Dataset rows:
● ● ●

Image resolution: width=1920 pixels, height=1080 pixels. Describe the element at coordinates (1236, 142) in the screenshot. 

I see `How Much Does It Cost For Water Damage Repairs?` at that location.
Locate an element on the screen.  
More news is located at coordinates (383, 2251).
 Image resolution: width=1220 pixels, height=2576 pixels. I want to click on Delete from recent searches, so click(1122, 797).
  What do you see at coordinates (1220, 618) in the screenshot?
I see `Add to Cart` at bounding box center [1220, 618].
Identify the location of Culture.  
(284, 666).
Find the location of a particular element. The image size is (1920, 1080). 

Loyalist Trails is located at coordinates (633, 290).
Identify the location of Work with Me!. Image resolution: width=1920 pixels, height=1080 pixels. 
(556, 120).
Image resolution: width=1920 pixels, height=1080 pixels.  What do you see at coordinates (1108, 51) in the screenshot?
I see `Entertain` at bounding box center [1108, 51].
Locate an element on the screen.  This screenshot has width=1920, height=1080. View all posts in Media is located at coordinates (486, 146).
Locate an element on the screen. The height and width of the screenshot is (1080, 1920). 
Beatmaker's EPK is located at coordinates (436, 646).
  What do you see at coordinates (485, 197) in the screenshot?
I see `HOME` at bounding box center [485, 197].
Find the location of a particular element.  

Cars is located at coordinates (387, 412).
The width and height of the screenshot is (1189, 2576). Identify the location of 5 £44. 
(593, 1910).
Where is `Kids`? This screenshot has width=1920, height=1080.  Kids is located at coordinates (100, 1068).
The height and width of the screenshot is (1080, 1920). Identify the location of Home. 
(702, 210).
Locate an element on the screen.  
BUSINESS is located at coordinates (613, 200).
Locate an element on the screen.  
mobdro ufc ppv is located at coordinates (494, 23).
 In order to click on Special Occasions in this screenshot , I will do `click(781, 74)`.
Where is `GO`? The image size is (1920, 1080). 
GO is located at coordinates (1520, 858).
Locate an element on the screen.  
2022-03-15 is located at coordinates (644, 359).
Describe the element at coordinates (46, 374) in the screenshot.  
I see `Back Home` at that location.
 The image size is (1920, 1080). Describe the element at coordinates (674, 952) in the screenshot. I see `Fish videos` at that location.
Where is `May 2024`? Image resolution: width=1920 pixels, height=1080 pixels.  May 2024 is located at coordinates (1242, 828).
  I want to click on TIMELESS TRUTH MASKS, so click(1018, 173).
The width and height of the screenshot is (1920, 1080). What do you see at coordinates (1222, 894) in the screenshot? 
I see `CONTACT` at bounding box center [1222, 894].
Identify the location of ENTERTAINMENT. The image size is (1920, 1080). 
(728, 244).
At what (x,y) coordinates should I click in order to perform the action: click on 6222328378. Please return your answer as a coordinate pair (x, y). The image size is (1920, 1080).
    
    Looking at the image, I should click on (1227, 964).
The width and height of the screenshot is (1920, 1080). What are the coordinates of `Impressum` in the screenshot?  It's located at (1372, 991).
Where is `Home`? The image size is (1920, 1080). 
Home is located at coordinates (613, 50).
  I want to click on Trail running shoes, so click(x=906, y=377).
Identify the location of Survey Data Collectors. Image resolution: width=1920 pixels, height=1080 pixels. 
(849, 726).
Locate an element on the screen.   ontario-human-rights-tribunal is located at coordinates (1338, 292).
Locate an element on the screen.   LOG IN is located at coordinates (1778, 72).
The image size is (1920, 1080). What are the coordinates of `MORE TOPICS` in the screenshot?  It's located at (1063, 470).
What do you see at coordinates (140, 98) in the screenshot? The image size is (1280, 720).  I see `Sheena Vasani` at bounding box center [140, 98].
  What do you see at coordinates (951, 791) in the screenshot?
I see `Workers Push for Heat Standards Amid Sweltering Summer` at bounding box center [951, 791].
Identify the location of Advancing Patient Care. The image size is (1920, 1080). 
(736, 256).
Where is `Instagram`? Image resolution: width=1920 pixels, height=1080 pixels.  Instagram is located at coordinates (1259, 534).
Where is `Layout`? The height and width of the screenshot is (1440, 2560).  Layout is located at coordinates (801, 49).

● ● ●

Reproduce all the lines above, swapping "Locate an element" for "Find an element" and leaving everything else as it is.

== Exercise output ==
Image resolution: width=1920 pixels, height=1080 pixels. Describe the element at coordinates (1236, 142) in the screenshot. 

I see `How Much Does It Cost For Water Damage Repairs?` at that location.
Find an element on the screen.  
More news is located at coordinates (383, 2251).
 Image resolution: width=1220 pixels, height=2576 pixels. I want to click on Delete from recent searches, so click(1122, 797).
  What do you see at coordinates (1220, 618) in the screenshot?
I see `Add to Cart` at bounding box center [1220, 618].
Identify the location of Culture.  
(284, 666).
Find the location of a particular element. The image size is (1920, 1080). 

Loyalist Trails is located at coordinates (633, 290).
Identify the location of Work with Me!. Image resolution: width=1920 pixels, height=1080 pixels. 
(556, 120).
Image resolution: width=1920 pixels, height=1080 pixels.  What do you see at coordinates (1108, 51) in the screenshot?
I see `Entertain` at bounding box center [1108, 51].
Find an element on the screen.  This screenshot has width=1920, height=1080. View all posts in Media is located at coordinates (486, 146).
Find an element on the screen. The height and width of the screenshot is (1080, 1920). 
Beatmaker's EPK is located at coordinates (436, 646).
  What do you see at coordinates (485, 197) in the screenshot?
I see `HOME` at bounding box center [485, 197].
Find the location of a particular element.  

Cars is located at coordinates (387, 412).
The width and height of the screenshot is (1189, 2576). Identify the location of 5 £44. 
(593, 1910).
Where is `Kids`? This screenshot has width=1920, height=1080.  Kids is located at coordinates (100, 1068).
The height and width of the screenshot is (1080, 1920). Identify the location of Home. 
(702, 210).
Find an element on the screen.  
BUSINESS is located at coordinates (613, 200).
Find an element on the screen.  
mobdro ufc ppv is located at coordinates (494, 23).
 In order to click on Special Occasions in this screenshot , I will do `click(781, 74)`.
Where is `GO`? The image size is (1920, 1080). 
GO is located at coordinates (1520, 858).
Find an element on the screen.  
2022-03-15 is located at coordinates (644, 359).
Describe the element at coordinates (46, 374) in the screenshot.  
I see `Back Home` at that location.
 The image size is (1920, 1080). Describe the element at coordinates (674, 952) in the screenshot. I see `Fish videos` at that location.
Where is `May 2024`? Image resolution: width=1920 pixels, height=1080 pixels.  May 2024 is located at coordinates (1242, 828).
  I want to click on TIMELESS TRUTH MASKS, so click(1018, 173).
The width and height of the screenshot is (1920, 1080). What do you see at coordinates (1222, 894) in the screenshot? 
I see `CONTACT` at bounding box center [1222, 894].
Identify the location of ENTERTAINMENT. The image size is (1920, 1080). 
(728, 244).
At what (x,y) coordinates should I click in order to perform the action: click on 6222328378. Please return your answer as a coordinate pair (x, y). The image size is (1920, 1080).
    
    Looking at the image, I should click on (1227, 964).
The width and height of the screenshot is (1920, 1080). What are the coordinates of `Impressum` in the screenshot?  It's located at (1372, 991).
Where is `Home`? The image size is (1920, 1080). 
Home is located at coordinates (613, 50).
  I want to click on Trail running shoes, so click(x=906, y=377).
Identify the location of Survey Data Collectors. Image resolution: width=1920 pixels, height=1080 pixels. 
(849, 726).
Find an element on the screen.   ontario-human-rights-tribunal is located at coordinates (1338, 292).
Find an element on the screen.   LOG IN is located at coordinates (1778, 72).
The image size is (1920, 1080). What are the coordinates of `MORE TOPICS` in the screenshot?  It's located at (1063, 470).
What do you see at coordinates (140, 98) in the screenshot? The image size is (1280, 720).  I see `Sheena Vasani` at bounding box center [140, 98].
  What do you see at coordinates (951, 791) in the screenshot?
I see `Workers Push for Heat Standards Amid Sweltering Summer` at bounding box center [951, 791].
Identify the location of Advancing Patient Care. The image size is (1920, 1080). 
(736, 256).
Where is `Instagram`? Image resolution: width=1920 pixels, height=1080 pixels.  Instagram is located at coordinates (1259, 534).
Where is `Layout`? The height and width of the screenshot is (1440, 2560).  Layout is located at coordinates (801, 49).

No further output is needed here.